Gdyby na Ukrainie pojawił się szef rosyjskiego wywiadu, światowe media biłyby pianę do dziś. Ale o tym że w Kijowie pojawił się John Brennan z CIA mało kto wie. I zapewne nie była to wizyta w celu poznania nocnego życia w stolicy Ukrainy.
Tylko naiwniak, kretyn lub idiota może uwierzyć w to że „pierestrojka” na Ukrainie jest wyłącznie po to aby ulżyć niedoli Ukraińskiej biedoty. Wystarczy tylko przypomnieć sobie Sierpień 80 i losy jego bohaterów: Anny Walentynowicz, małżeństwa Gwiazdów czy Krzysztofa Wyszkowskiego aby pokazać tylko najbardziej znane postaci. W jakiej nędzy żyje reszta bezimiennych bohaterów? Ilu z nich już nie żyje?

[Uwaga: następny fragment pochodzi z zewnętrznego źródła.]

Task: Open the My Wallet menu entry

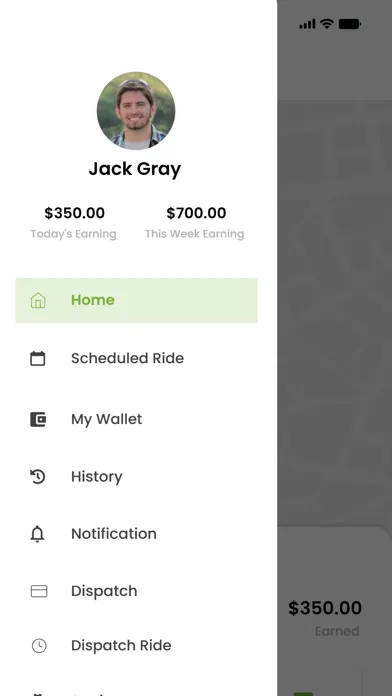Action: [107, 419]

Wizyta Dyrektora CIA to pod każdym względem, niezwykle interesujący fakt. Wizyta osoby, która niezwykle rzadko, jeśli w ogóle, pojawiła się na Ukrainie w momencie wielkiego napięcia. Media milczą jak zaklęte, ale jest to wymowne milczenie.
O czym jeszcze nie wiemy? Około trzy czwarte obecnych przedsięwzięć Rosja na Ukrainie jest kosztem tzw. „Zachodu”. To co obie wysoce szacowne strony konfliktu robią jest niczym nowym. Podobnie przecież było nie tak dawno w dawnej Jugosławii.
Oderwało się Kosowo od Serbii. Oderwano Krym od Ukrainy. Potwierdziło się też, że demokracja której przejawem jest referendum, jest tylko wówczas prawdziwa demokracja jeśli potwierdza to, co my chcieliśmy zrobić. Nie oni. Jak do tej pory nikt nie ma odwagi, aby skopiować sprawdzoną przez Unię Europejską praktykę ponownego referendum tam gdzie nie poszło ono po myśli EU. Nie tylko dlatego, że jedyne serwery liczące glosy ( jak wielu twierdzi w Polsce) są w Moskwie.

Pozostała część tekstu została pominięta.